Supprimer cet alinéa.

Objet

Cet amendement vise à garantir que les interdictions relatives aux animaux non domestiques détenus par les établissements itinérants adopteront le bon ciblage, et seront fondées sur une connaissance adéquate de la compatibilité de l’itinérance avec les besoins des animaux.

Contrairement à l’article initial, qui prévoyait une proportionnalité de l’interdiction au regard du degré de compatibilité entre les besoins de l’espèce et le mode de vie itinérant, la rédaction actuelle de l’article 12 adopte une posture « généraliste » qui méconnaît les réalités de terrain.

La réglementation française encadre en effet strictement les conditions de détention d’animaux non domestiques : ceux-ci sont soumis à autorisation d’ouverture, avec prescriptions spécifiques concernant les conditions de détention, d’élevage et d’identification, et leurs responsables doivent obtenir un certificat de capacité justifiant de leurs compétences. La loi impose des contrôles réguliers de l’administration. Les établissements itinérants, spécifiquement, doivent de surcroît recueillir une autorisation préfectorale, pour une liste limitative d’espèces. Les installations sont contrôlées une fois par jour pour assurer le respect des normes en vigueur en matière d’espace, de bien-être et de santé.

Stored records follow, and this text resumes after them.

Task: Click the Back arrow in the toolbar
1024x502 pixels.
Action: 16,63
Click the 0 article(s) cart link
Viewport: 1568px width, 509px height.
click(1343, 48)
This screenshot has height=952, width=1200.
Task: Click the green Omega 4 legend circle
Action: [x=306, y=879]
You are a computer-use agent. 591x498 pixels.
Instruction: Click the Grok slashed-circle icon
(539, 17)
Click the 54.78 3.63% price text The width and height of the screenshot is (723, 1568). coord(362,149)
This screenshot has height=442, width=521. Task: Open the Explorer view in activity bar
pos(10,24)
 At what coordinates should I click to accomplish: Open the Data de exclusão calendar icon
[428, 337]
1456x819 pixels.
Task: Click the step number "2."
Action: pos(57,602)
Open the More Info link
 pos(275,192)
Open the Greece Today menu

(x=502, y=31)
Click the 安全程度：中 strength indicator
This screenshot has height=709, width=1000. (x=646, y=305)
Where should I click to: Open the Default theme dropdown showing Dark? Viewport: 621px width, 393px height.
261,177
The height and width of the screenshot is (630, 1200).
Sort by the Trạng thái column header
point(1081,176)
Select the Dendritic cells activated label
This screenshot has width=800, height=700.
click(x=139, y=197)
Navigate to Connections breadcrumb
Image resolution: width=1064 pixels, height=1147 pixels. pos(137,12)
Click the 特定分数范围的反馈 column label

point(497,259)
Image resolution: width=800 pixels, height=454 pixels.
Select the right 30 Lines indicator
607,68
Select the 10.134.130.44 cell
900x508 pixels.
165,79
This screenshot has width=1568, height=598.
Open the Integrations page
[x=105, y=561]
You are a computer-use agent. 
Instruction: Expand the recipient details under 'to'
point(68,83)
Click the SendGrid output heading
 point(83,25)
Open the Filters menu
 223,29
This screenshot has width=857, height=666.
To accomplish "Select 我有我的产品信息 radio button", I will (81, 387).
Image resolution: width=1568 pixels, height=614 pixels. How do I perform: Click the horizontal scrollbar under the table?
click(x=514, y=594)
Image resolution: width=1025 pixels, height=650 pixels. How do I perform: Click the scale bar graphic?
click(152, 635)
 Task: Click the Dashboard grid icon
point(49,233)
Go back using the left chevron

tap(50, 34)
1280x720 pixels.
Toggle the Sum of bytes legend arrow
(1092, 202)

Le principe sur lequel se fonde la loi, aujourd’hui, en matière de détention d’animaux non domestiques est simple et pragmatique : si les conditions de détention et d’itinérance permettent d’assurer que les besoins de l’animal sont remplis, il n’y a pas de motif pour les interdire.

Le dispositif proposé, à l’inverse, n’est aucunement fondé sur des considérations scientifiques ou des constats de terrain. Il instaure une interdiction générale de détention, de commercialisation, de transport, de reproduction et d’acquisition d’animaux non domestiques par les établissements itinérants. Seront concernés certaines espèces d’animaux uniquement, sans que les critères retenus ne soient explicités. D’un point de vue constitutionnel, cette interdiction générale, mais pour un type d’établissement uniquement, pourrait, en outre, soulever des réserves.

De surcroît, l’interdiction générale édictée ne se préoccupe aucunement du devenir des animaux de cirque qui seront bientôt « interdits », et donc laissés de côté. Que se passera-t-il si les capacités d’accueil en refuge sont saturées ? Cette interdiction générale pourrait entraîner leur vente au plus offrant, potentiellement dans des pays bien moins regardants en matière de bien-être animal ?

C’est aussi le savoir-faire et les connaissances de professionnels circassiens, qui s’inscrivent dans une longue tradition, dont le dispositif priverait ; de même qu’une opportunité d’éduquer les enfants sur la faune sauvage et ses caractéristiques. Des vocations de vétérinaires, de scientifiques ou de conservateurs de la faune se créent parfois au contact de ces animaux. Le cirque reste très apprécié des français, qui assistent chaque année aux spectacles.

Cet amendement propose donc de remplacer une interdiction mal calibrée et peu étayée par des interdictions ciblées et un accompagnement de la mutation des cirques et spectacles itinérants.

Seront concernés par l’interdiction les animaux sauvages listés explicitement par un décret, dans des délais adaptés à la situation spécifique de chaque espèce (au minimum cinq ans, comme le prévoit déjà l’article).

L’inscription d’espèces à la liste devra se baser sur des critères objectifs, fondés sur des considérations scientifiques et opérationnelles étayées, et portant sur : l’impact de l’itinérance sur l’espèce au regard de ses besoins ; l’existence d’une alternative pour accueillir l’animal en cas d’interdiction, celle-ci devant garantir a minima des conditions de détention plus favorables ; la faisabilité opérationnelle des cessions d’animaux et de l’arrêt du transport.

En outre, dans un objectif de dialogue constructif et de meilleure information des pouvoirs publics, l’amendement prévoit qu’un « conseil du bien-être des animaux itinérants » nourrisse la réflexion des pouvoirs publics lors de l’établissement de la liste d’espèces concernées. Celui-ci sera composé de scientifiques, de vétérinaires, de professionnels des établissements itinérants, mais aussi des services ministériels chargés du contrôle des établissements, d’associations de protection des animaux et d’associations d’élus locaux. Il rendra un outre un rapport annuel sur l’évolution de la situation, et pourra émettre des préconisations.